Hello!

I am struggling with just the very last stage of the solution and any suggestions would be much appriciated!! Thanks!

I am trying to show that given a set $\displaystyle X$ and a collection of subsets $\displaystyle U$ of $\displaystyle X$, and given that

(i) $\displaystyle X \in U$ and $\displaystyle \emptyset \in U$

(ii) $\displaystyle E \in U$ implies that the complement $\displaystyle X\setminus E \in U $

($\displaystyle U $ is closed under complements)

(iii) $\displaystyle U $ is closed under finite (or, case 2: countable) intersections, (ie, $\displaystyle E_1, E_2, ..., E_N \in U \Rightarrow \bigcap_{n=1}^{N}E_n \in U} $)

I am trying to show that $\displaystyle U $ is an algebra (or, case 2: a sigma algebra)

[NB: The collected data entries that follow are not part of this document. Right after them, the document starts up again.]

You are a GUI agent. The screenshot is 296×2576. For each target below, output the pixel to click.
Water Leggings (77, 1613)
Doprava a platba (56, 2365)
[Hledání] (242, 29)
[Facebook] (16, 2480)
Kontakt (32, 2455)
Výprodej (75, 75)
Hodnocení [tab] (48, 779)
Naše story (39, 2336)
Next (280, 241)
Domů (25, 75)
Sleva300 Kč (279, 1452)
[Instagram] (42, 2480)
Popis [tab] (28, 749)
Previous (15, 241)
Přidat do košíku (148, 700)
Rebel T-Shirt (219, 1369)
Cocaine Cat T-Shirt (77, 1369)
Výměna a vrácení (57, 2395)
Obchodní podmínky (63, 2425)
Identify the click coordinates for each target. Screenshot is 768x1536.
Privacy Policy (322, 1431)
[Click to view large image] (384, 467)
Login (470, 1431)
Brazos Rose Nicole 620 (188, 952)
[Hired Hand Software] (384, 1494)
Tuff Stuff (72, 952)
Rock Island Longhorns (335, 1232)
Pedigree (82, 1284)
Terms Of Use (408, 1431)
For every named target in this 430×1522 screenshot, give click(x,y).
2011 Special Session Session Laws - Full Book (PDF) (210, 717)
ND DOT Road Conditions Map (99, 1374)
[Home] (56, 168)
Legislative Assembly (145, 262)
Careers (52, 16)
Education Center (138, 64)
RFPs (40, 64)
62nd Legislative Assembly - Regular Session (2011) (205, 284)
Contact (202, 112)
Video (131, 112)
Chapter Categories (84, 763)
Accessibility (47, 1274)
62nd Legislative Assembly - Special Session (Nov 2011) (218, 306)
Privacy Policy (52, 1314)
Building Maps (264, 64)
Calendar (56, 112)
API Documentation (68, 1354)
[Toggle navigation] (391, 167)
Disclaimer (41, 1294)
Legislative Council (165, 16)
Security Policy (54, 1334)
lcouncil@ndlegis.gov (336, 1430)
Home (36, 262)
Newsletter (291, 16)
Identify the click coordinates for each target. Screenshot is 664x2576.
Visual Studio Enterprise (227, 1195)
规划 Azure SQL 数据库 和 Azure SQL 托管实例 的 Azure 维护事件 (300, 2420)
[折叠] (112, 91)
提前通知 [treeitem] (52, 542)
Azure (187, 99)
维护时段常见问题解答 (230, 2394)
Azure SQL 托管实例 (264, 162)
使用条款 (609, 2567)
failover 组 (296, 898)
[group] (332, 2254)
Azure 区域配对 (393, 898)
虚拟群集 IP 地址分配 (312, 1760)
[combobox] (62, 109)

Handling case 1, closed under finite intersections, I think I have come up with a proof using some set theory but I was hoping someone might be able to verify.

So, firstly, I think all we need to show is that $\displaystyle U$ is closed under finite unions to show that it is an algebra.

To do this, take $\displaystyle E_1, E_2, ..., E_N \in U$. Then since $\displaystyle U $ is closed under complements and also under finite intersections, $\displaystyle \bigcap_{n=1}^{N}X\setminus E_n$ $\displaystyle \in U $.

Then by Demorgans Law, $\displaystyle \bigcap_{n=1}^{N}X\setminus E_n = X\setminus {\bigcup_{n=1}^{N}X\setminus E_n$. Since the left-hand side is in $\displaystyle U$, the right-hand side will be as well. Also, Since, we are closed under complements, $\displaystyle X\setminus {\bigcup_{n=1}^{N}X\setminus E_n \in U \Rightarrow {\bigcup_{n=1}^{N}X\setminus E_n \in U$.

Here is where I am stuck. Can I show that $\displaystyle {\bigcup_{n=1}^{N}X\setminus E_n \in U \Rightarrow {\bigcup_{n=1}^{N}E_n \in U $? Because then I would be done (we would have shown it is closed under finite unions). And I believe a similar argument would work for countable unions and sigma algebras?

Again, any help appriciated!! Thank you!